High borrowing costs and volatility are the result of ignorance about the risk of municipal securities. A drumbeat of negative news headlines deters investors from buying municipal bonds, limiting liquidity and raising yields above levels necessary to compensate for the very limited risk of lending to most U.S. cities and counties.
By replacing fear and ignorance with data and insight, we can lower municipal borrowing costs and reduce the market's vulnerability to negative headlines. Much of the data needed for this task is buried in audited financial statements published each year by about 18,000 of the nation's local governments.
Unfortunately, municipal investors are less apt to perform financial statement analysis than their counterparts who invest in corporate securities, where discussion of such measurements as P/E ratios and EBITDA is common. Municipal bond market participants are largely ignorant of which government financial ratios presage bankruptcy or default and what levels signify danger.
There are many reasons why the municipal market lacks sophistication in this area, but a big part of the problem has been a lack of free (or even low-cost) financial statement data. In this regard, some strides are being made. First, the 2009 launch by the Municipal Securities Rulemaking Board (MSRB) of its Electronic Municipal Market Access (EMMA) system gave investors a one-stop shop for municipal financial disclosure. But as the Securities and Exchange Commission (SEC) observed recently, a large number of municipal-bond issuers have been posting their statements late or not at all. The commission's Municipal Continuing Disclosure Cooperation Initiative has greatly increased the number of statements on EMMA. Finally, late this year the Census Bureau is expected to begin posting federal single-audit submissions online. These packages include the same basic financial statements typically found in municipal market disclosure.
But the simple publication of thousands of voluminous PDFs does not provide the degree of transparency needed to raise the level of municipal bond market financial literacy. The vast majority of investors and analysts lack the patience and/or technical skills needed to extract the valuable needles of insight from this haystack of disclosure.
Investors in corporate securities do not face these difficulties.
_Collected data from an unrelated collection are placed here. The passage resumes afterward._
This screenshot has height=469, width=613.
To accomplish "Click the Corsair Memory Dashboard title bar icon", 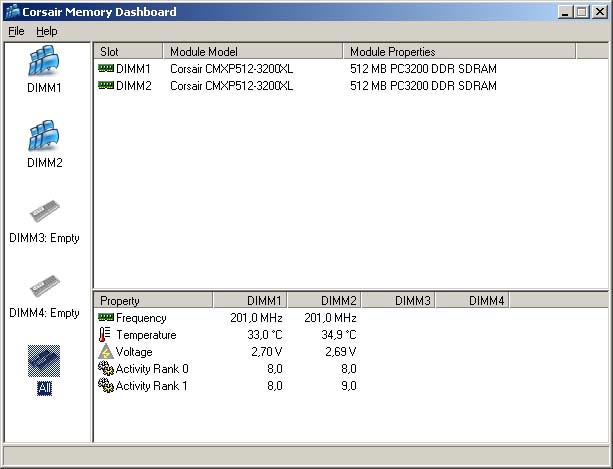I will click(12, 12).
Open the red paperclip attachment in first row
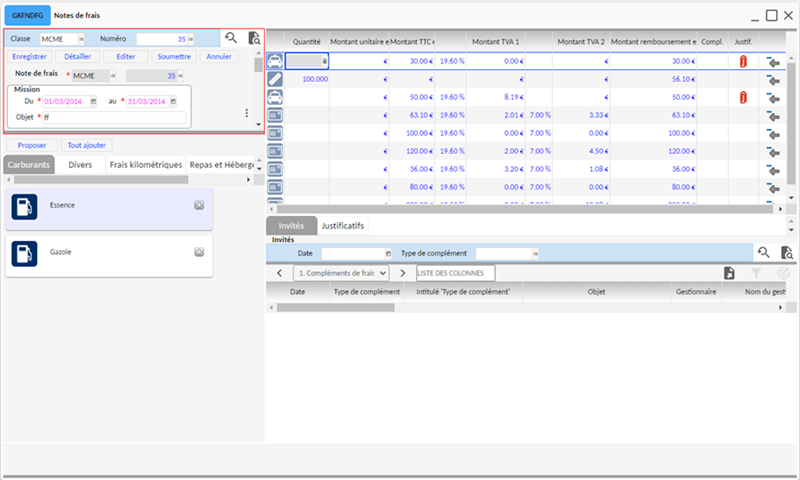 click(x=742, y=62)
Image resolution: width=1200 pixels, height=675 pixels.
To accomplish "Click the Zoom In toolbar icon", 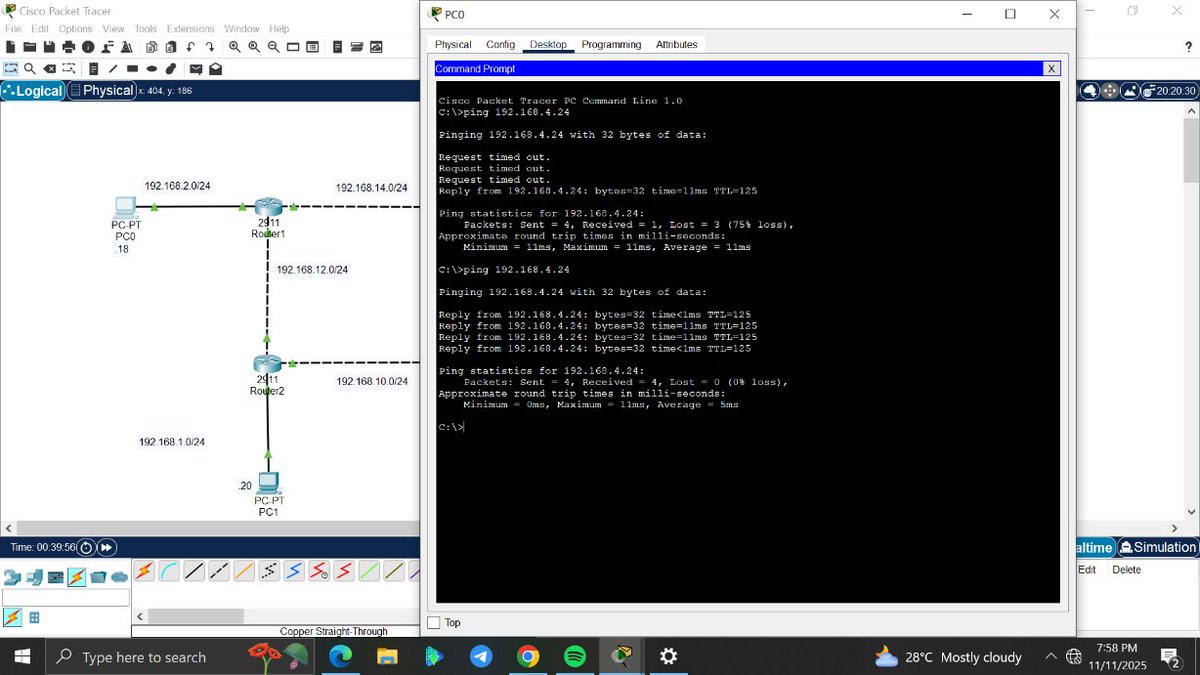I will (234, 46).
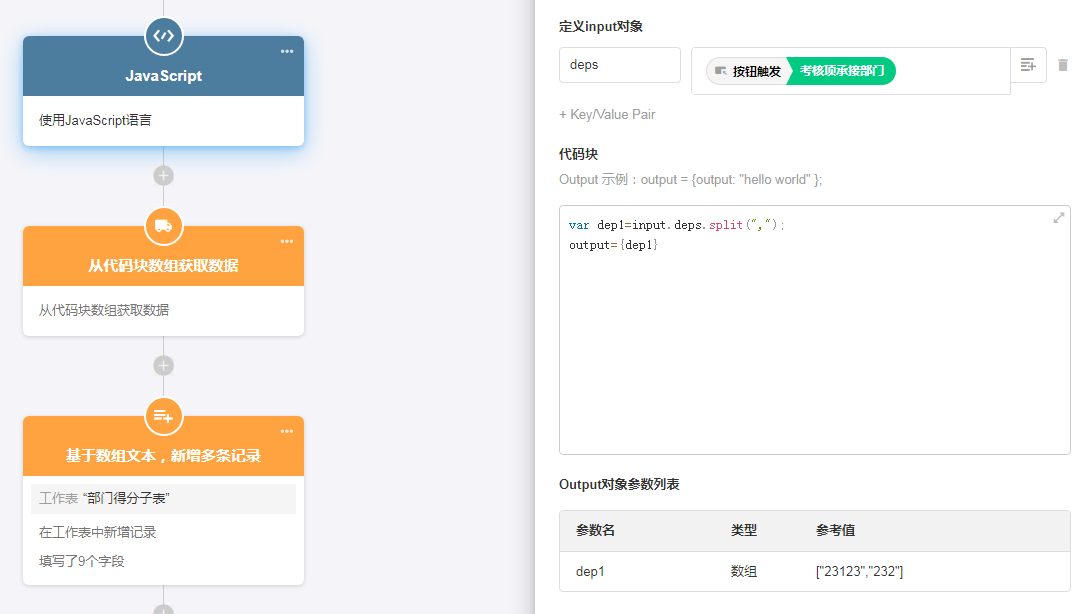Screen dimensions: 1082x614
Task: Add a node below the JavaScript node
Action: [x=163, y=175]
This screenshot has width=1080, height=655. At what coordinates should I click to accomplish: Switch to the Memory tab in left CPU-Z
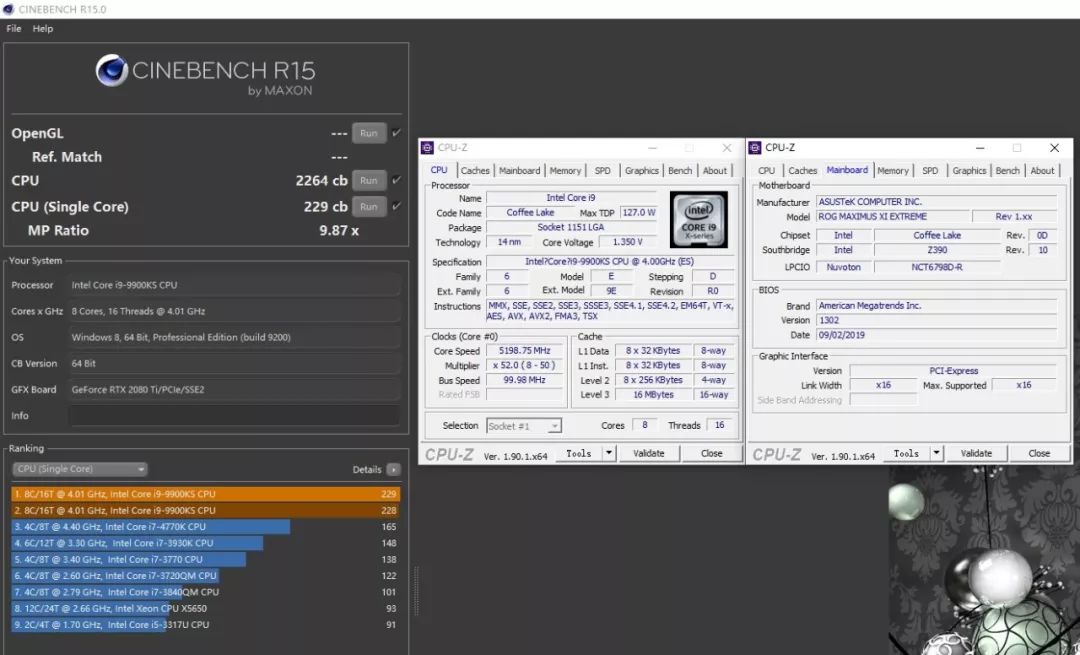point(565,171)
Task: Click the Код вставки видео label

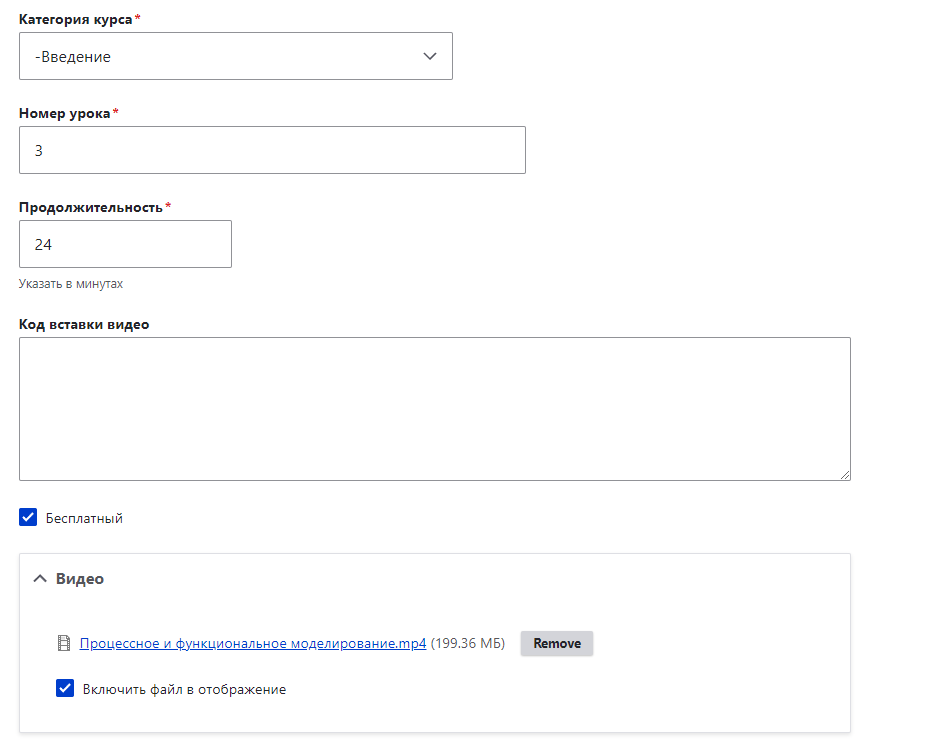Action: [x=84, y=324]
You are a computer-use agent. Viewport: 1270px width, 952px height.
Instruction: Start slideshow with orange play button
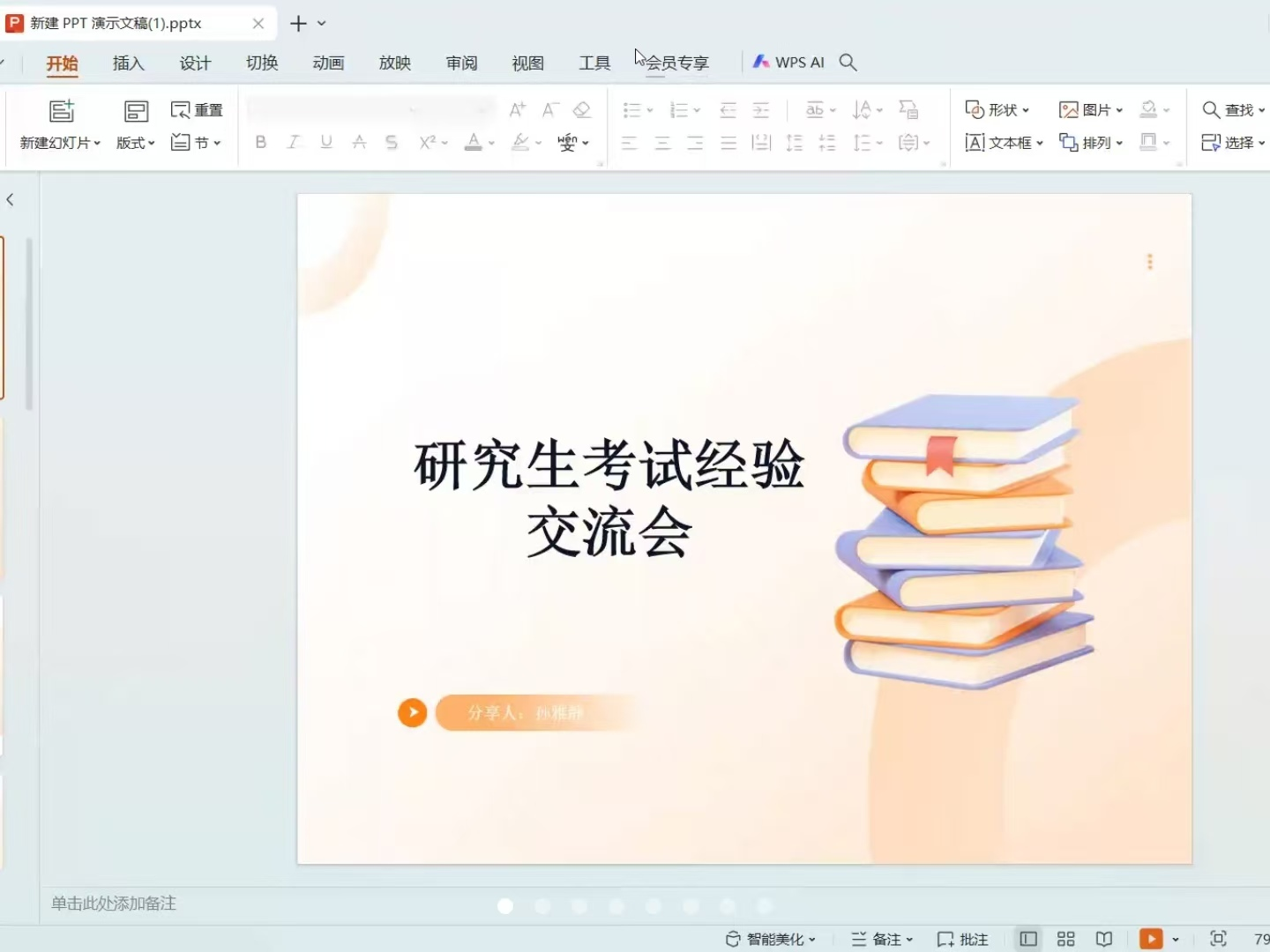pyautogui.click(x=1151, y=939)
For the last 20 years, company financial reports have been available in textual form on the SEC's Electronic Data Gathering, Analysis and Retrieval system. As a result, corporate financial statement data is freely available in convenient forms around the Internet: Yahoo Finance, MarketWatch, Morningstar and your broker's website are just a few of the places you can find this data.
So while corporate investors can readily compare the financial statistics of a safe company like Apple to an insolvent one like Radio Shack, municipal investors cannot easily perform the same exercise for Dallas and Detroit.
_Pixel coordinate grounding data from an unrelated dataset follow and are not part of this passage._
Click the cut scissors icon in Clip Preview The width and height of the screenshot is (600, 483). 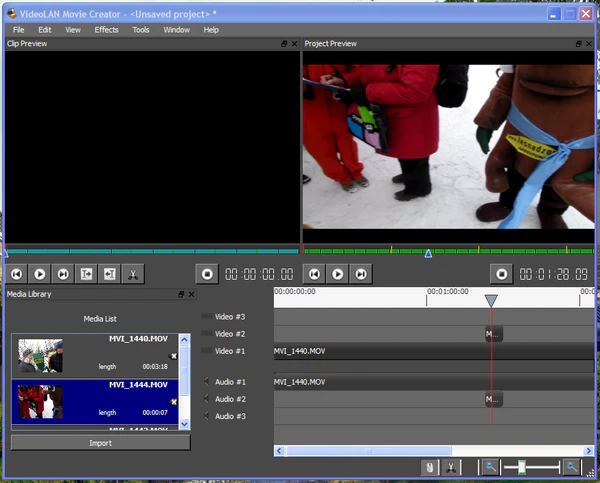(x=133, y=273)
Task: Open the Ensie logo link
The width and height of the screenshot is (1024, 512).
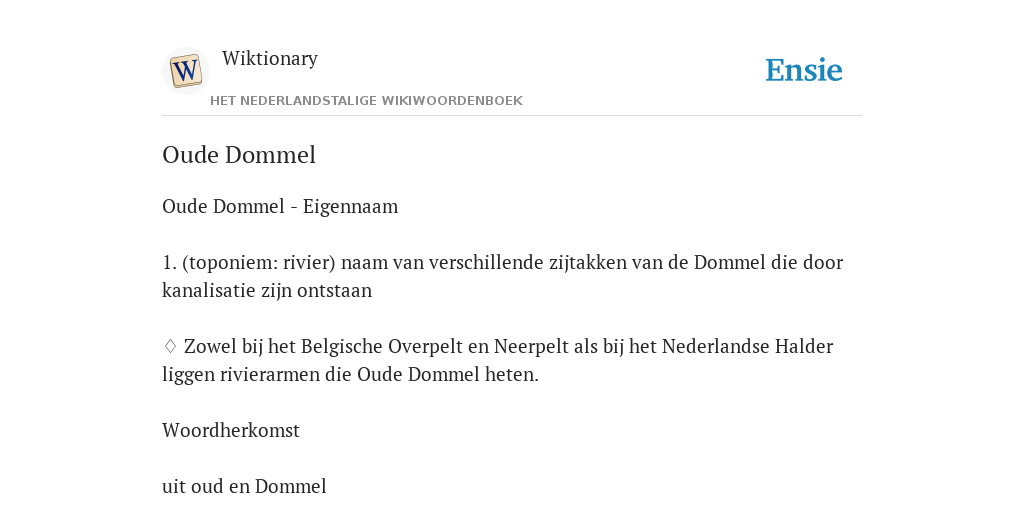Action: tap(804, 70)
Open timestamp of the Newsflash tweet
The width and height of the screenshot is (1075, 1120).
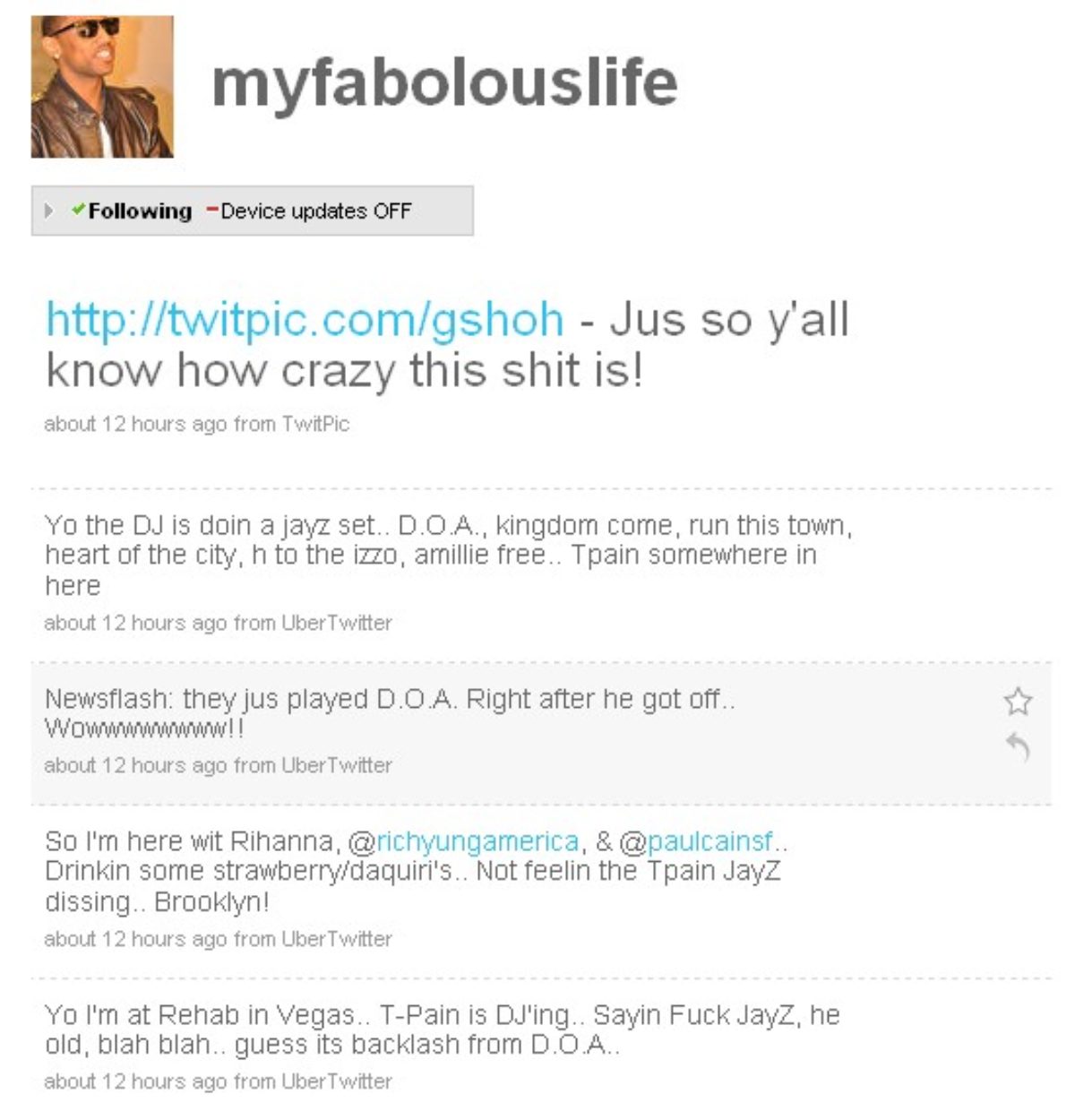pos(135,766)
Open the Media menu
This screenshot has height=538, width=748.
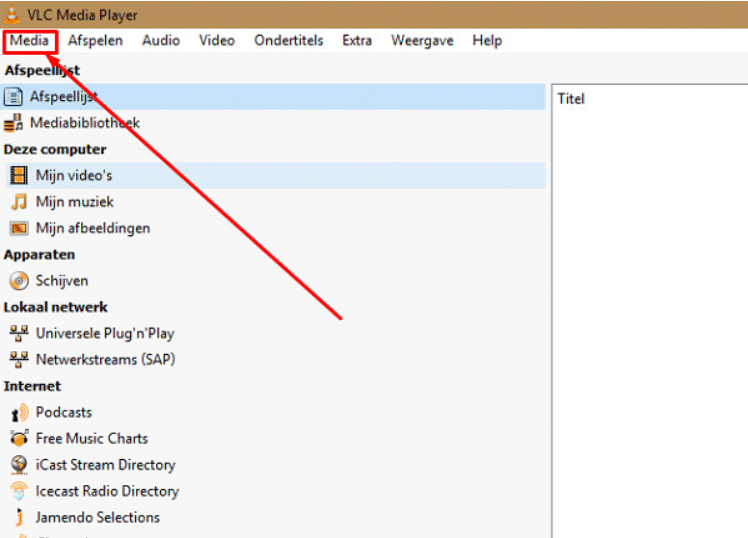pyautogui.click(x=29, y=41)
It wasn't always this way. Between 1909 and 1931, the Census Bureau published an annual volume entitled "Financial Statistics of Cities Having a Population of Over 30,000." The final edition -- available at the St. Louis Federal Reserve's website -- covered 311 American cities and included hundreds of revenue, expenditure, asset and liability data points for each municipality. Unfortunately, ever since 1931, Census financial data on local governments has become less comprehensive, less timely and less comprehensible to the lay user.
In the years after 1931, we lost the understanding that comparative local government financial statistics were a public good. While we might look to the federal government to once again offer this information in today's era of heightened need, it may be challenged to take on this role in an era of sequesters.
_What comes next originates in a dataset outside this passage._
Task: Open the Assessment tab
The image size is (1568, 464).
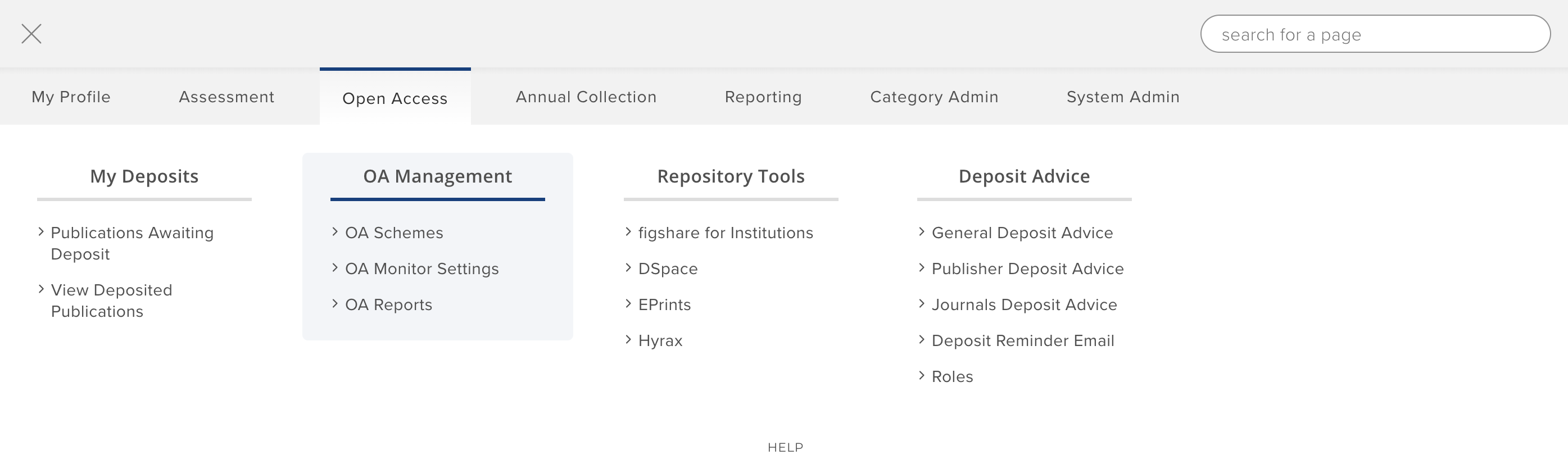Action: (x=226, y=97)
But while we may need the private sector to provide this public good, the federal government can greatly reduce the cost of compiling a local government financial statement database. The SEC has required companies to file financial statements in text form -- rather than via PDF -- since the mid-1990s. In 2008, the SEC further standardized company financial reporting by requiring firms to file their statements in the form of eXtensible Business Reporting Language (XBRL), which imposes a consistent format on all filings. To date, neither the SEC nor the MSRB has pursued a similar course with respect to municipal financial disclosure.
Next week, the Data Transparency Coalition, a group that advocates for the use of XBRL, will hold a Financial Regulation Summit featuring numerous congressional representatives and regulators. Perhaps the extension of XBRL to the municipal-bond market can find its way onto the agenda.
Innovative financial regulation has done much to increase the liquidity and efficiency of equity markets. It is now time to extend these efficiencies to the municipal bond market. Local government bond issuers and the taxpayers who ultimately service municipal debt stand to benefit.